>> Start Data listing

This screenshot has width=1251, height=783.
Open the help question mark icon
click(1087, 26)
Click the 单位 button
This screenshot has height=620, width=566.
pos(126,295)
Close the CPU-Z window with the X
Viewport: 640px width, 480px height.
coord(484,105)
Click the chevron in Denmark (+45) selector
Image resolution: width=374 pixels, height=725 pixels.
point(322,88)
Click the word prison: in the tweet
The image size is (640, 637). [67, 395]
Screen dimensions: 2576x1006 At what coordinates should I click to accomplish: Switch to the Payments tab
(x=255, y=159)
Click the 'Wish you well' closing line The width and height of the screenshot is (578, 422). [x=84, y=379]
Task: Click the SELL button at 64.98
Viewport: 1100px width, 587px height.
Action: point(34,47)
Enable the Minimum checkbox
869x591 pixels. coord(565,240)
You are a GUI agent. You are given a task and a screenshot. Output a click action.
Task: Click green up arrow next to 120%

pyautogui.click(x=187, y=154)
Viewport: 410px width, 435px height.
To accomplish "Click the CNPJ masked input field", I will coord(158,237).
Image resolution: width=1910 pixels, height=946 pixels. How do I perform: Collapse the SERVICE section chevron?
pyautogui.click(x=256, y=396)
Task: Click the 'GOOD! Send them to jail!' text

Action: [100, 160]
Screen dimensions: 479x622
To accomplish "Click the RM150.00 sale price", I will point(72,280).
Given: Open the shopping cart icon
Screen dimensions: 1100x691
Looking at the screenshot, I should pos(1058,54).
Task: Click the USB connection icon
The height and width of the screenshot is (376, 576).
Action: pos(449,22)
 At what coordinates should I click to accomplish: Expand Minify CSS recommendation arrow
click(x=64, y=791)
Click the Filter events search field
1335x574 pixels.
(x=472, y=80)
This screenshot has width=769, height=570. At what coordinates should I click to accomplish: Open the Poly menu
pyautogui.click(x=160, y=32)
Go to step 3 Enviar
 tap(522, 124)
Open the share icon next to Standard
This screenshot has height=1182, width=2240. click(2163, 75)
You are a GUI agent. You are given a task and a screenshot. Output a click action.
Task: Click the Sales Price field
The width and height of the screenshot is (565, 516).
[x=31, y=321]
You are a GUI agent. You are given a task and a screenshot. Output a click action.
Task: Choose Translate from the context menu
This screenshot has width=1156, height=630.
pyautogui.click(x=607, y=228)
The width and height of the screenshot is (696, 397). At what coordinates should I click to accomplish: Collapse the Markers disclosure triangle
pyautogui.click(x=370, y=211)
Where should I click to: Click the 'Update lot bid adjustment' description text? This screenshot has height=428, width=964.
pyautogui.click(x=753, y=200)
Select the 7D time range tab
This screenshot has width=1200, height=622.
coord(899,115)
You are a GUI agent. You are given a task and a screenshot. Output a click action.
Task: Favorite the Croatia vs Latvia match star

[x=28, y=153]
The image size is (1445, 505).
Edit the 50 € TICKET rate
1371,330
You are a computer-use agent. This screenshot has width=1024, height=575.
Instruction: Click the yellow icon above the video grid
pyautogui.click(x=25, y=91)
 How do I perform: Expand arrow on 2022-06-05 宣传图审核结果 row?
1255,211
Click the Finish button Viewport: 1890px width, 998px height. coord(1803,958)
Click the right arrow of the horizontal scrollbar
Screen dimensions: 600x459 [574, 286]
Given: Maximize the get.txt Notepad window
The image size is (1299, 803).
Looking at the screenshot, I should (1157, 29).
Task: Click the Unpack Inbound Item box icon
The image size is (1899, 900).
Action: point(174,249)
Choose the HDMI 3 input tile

>> End Data listing

• **Given task**
Across all of the records above, change every "GUI agent" to "screen agent" and leave the rest untouched.

• **Answer to the problem**
This screenshot has width=1251, height=783.
Open the help question mark icon
click(1087, 26)
Click the 单位 button
This screenshot has height=620, width=566.
pos(126,295)
Close the CPU-Z window with the X
Viewport: 640px width, 480px height.
coord(484,105)
Click the chevron in Denmark (+45) selector
Image resolution: width=374 pixels, height=725 pixels.
point(322,88)
Click the word prison: in the tweet
The image size is (640, 637). [67, 395]
Screen dimensions: 2576x1006 At what coordinates should I click to accomplish: Switch to the Payments tab
(x=255, y=159)
Click the 'Wish you well' closing line The width and height of the screenshot is (578, 422). [x=84, y=379]
Task: Click the SELL button at 64.98
Viewport: 1100px width, 587px height.
Action: point(34,47)
Enable the Minimum checkbox
869x591 pixels. coord(565,240)
You are a screen agent. You are given a task and a screenshot. Output a click action.
Task: Click green up arrow next to 120%

pyautogui.click(x=187, y=154)
Viewport: 410px width, 435px height.
To accomplish "Click the CNPJ masked input field", I will coord(158,237).
Image resolution: width=1910 pixels, height=946 pixels. How do I perform: Collapse the SERVICE section chevron?
pyautogui.click(x=256, y=396)
Task: Click the 'GOOD! Send them to jail!' text

Action: [100, 160]
Screen dimensions: 479x622
To accomplish "Click the RM150.00 sale price", I will point(72,280).
Given: Open the shopping cart icon
Screen dimensions: 1100x691
Looking at the screenshot, I should pos(1058,54).
Task: Click the USB connection icon
The height and width of the screenshot is (376, 576).
Action: pos(449,22)
 At what coordinates should I click to accomplish: Expand Minify CSS recommendation arrow
click(x=64, y=791)
Click the Filter events search field
1335x574 pixels.
(x=472, y=80)
This screenshot has width=769, height=570. At what coordinates should I click to accomplish: Open the Poly menu
pyautogui.click(x=160, y=32)
Go to step 3 Enviar
 tap(522, 124)
Open the share icon next to Standard
This screenshot has height=1182, width=2240. click(2163, 75)
You are a screen agent. You are given a task and a screenshot. Output a click action.
Task: Click the Sales Price field
The width and height of the screenshot is (565, 516).
[x=31, y=321]
You are a screen agent. You are given a task and a screenshot. Output a click action.
Task: Choose Translate from the context menu
This screenshot has width=1156, height=630.
pyautogui.click(x=607, y=228)
The width and height of the screenshot is (696, 397). At what coordinates should I click to accomplish: Collapse the Markers disclosure triangle
pyautogui.click(x=370, y=211)
Where should I click to: Click the 'Update lot bid adjustment' description text? This screenshot has height=428, width=964.
pyautogui.click(x=753, y=200)
Select the 7D time range tab
This screenshot has width=1200, height=622.
coord(899,115)
You are a screen agent. You are given a task and a screenshot. Output a click action.
Task: Favorite the Croatia vs Latvia match star

[x=28, y=153]
The image size is (1445, 505).
Edit the 50 € TICKET rate
1371,330
You are a computer-use agent. This screenshot has width=1024, height=575.
Instruction: Click the yellow icon above the video grid
pyautogui.click(x=25, y=91)
 How do I perform: Expand arrow on 2022-06-05 宣传图审核结果 row?
1255,211
Click the Finish button Viewport: 1890px width, 998px height. coord(1803,958)
Click the right arrow of the horizontal scrollbar
Screen dimensions: 600x459 [574, 286]
Given: Maximize the get.txt Notepad window
The image size is (1299, 803).
Looking at the screenshot, I should (1157, 29).
Task: Click the Unpack Inbound Item box icon
The image size is (1899, 900).
Action: point(174,249)
Choose the HDMI 3 input tile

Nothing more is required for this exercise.